Le Livret Personnel de Compétences (LPC), tel qu’il est conçu actuellement est un obstacle à la mise en œuvre du socle commun, car il prétend être à la fois un outil de suivi, de communication avec les familles et de validation des acquis. Il est soit trop lourd, soit insuffisamment précis, soit trop technique selon les fonctions qu’on privilégie. Nous demandons que les textes réglementaires distinguent clairement l’attestation finale du socle commun dont le contenu est défini nationalement (en clarifiant les niveaux d’exigence requis) et les outils qui sont au choix des équipes pédagogiques pour le travail de suivi des acquisitions des élèves au quotidien sur la base de cadres nationaux.

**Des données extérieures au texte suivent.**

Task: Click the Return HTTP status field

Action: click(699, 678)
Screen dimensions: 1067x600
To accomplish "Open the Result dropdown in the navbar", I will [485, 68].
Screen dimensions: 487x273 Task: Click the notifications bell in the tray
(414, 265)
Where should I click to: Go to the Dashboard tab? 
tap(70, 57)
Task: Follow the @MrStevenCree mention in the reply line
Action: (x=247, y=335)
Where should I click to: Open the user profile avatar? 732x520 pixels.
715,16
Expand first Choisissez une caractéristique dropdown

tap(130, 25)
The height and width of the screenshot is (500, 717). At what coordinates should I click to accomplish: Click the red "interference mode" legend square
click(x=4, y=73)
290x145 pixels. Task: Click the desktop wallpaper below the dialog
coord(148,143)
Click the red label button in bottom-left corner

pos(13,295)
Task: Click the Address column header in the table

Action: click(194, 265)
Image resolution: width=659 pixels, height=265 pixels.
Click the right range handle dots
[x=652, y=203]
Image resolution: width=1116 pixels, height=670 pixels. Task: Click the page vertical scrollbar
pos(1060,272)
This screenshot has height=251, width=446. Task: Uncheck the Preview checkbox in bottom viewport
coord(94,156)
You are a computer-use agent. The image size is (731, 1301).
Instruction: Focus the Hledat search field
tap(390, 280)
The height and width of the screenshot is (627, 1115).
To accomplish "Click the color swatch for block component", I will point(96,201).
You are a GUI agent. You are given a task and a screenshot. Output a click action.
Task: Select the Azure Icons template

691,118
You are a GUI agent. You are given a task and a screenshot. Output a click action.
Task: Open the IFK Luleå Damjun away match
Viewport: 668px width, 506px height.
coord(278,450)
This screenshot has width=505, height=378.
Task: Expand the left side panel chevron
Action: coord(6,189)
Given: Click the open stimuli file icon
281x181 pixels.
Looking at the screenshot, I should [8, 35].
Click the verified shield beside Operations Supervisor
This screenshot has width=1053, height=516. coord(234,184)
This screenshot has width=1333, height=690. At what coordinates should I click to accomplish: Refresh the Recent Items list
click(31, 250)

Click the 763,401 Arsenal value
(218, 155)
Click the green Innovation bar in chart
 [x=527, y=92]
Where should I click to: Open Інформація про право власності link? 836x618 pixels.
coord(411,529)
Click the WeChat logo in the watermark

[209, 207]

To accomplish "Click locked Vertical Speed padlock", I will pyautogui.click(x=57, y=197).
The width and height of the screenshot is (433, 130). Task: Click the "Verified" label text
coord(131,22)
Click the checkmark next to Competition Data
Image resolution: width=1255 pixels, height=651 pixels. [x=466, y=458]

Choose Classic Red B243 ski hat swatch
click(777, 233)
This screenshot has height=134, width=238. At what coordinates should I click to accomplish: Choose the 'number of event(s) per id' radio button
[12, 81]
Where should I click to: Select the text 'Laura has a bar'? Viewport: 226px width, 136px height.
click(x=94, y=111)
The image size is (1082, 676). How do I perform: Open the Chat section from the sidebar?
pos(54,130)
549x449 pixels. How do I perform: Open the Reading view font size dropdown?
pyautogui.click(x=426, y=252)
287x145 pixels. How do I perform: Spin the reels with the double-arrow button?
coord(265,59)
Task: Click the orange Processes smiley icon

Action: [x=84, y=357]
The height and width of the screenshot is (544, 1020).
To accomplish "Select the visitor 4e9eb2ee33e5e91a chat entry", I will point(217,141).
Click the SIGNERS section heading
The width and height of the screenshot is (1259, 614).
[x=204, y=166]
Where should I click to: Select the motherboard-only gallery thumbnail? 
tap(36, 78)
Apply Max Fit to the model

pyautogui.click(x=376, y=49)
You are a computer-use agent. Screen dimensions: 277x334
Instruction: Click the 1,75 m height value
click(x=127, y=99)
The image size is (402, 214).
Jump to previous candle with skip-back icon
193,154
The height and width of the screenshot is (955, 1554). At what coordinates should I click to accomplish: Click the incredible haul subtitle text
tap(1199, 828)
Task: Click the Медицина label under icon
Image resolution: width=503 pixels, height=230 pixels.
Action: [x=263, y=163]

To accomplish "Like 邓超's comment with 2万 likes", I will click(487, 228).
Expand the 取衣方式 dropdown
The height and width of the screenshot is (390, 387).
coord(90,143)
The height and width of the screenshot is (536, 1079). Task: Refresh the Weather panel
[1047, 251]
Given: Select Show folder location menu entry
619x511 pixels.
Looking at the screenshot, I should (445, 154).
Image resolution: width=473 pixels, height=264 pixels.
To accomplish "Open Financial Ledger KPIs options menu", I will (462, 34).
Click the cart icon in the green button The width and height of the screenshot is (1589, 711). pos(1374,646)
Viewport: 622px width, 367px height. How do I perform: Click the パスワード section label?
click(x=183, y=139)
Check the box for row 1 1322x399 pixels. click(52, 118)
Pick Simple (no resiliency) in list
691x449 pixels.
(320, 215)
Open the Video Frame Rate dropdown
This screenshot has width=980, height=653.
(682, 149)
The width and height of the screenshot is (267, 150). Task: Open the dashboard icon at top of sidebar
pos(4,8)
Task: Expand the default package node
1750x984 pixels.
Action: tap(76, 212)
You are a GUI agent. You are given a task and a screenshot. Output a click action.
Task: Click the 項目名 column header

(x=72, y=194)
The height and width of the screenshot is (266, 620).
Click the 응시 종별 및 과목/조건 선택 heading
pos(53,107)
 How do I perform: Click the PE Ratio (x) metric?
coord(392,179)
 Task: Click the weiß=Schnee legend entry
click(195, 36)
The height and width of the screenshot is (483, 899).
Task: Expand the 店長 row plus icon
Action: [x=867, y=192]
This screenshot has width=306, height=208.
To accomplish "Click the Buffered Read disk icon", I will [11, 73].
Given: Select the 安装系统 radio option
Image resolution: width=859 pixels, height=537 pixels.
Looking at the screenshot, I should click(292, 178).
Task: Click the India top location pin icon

Nous voulons un réel travail commun entre école primaire et collège dans le cadre de réseaux pédagogiques du socle. Ce travail passe par un cycle commun CM1/CM2/6ème qui remet en cause l’idée d’un palier de fin de CM2 au profit de la continuité de la scolarité obligatoire. Le conseil école-collège doit organiser ce travail commun : il devra être rendu matériellement possible et être reconnu dans les missions et services des personnels concernés.

Le Diplôme National du Brevet et le Certificat de Formation Générale doivent être supprimés sous leur forme actuelle. Il ne peut pas y avoir discordance entre validation du socle et examens terminaux. Nous proposons que ces deux diplômes soient remplacés par un Brevet du socle commun qui atteste des niveaux atteints dans les différentes compétences du socle. Ces niveaux pourront être évalués dans des travaux divers : travaux individuels et collectifs, travaux disciplinaires et interdisciplinaires, projets collaboratifs, portefeuille de réussites…

Notre école est à la croisée des chemins. L’indispensable refondation ne peut advenir sans changements profonds. La loi les permet. Les décrets d’application doivent leur donner corps.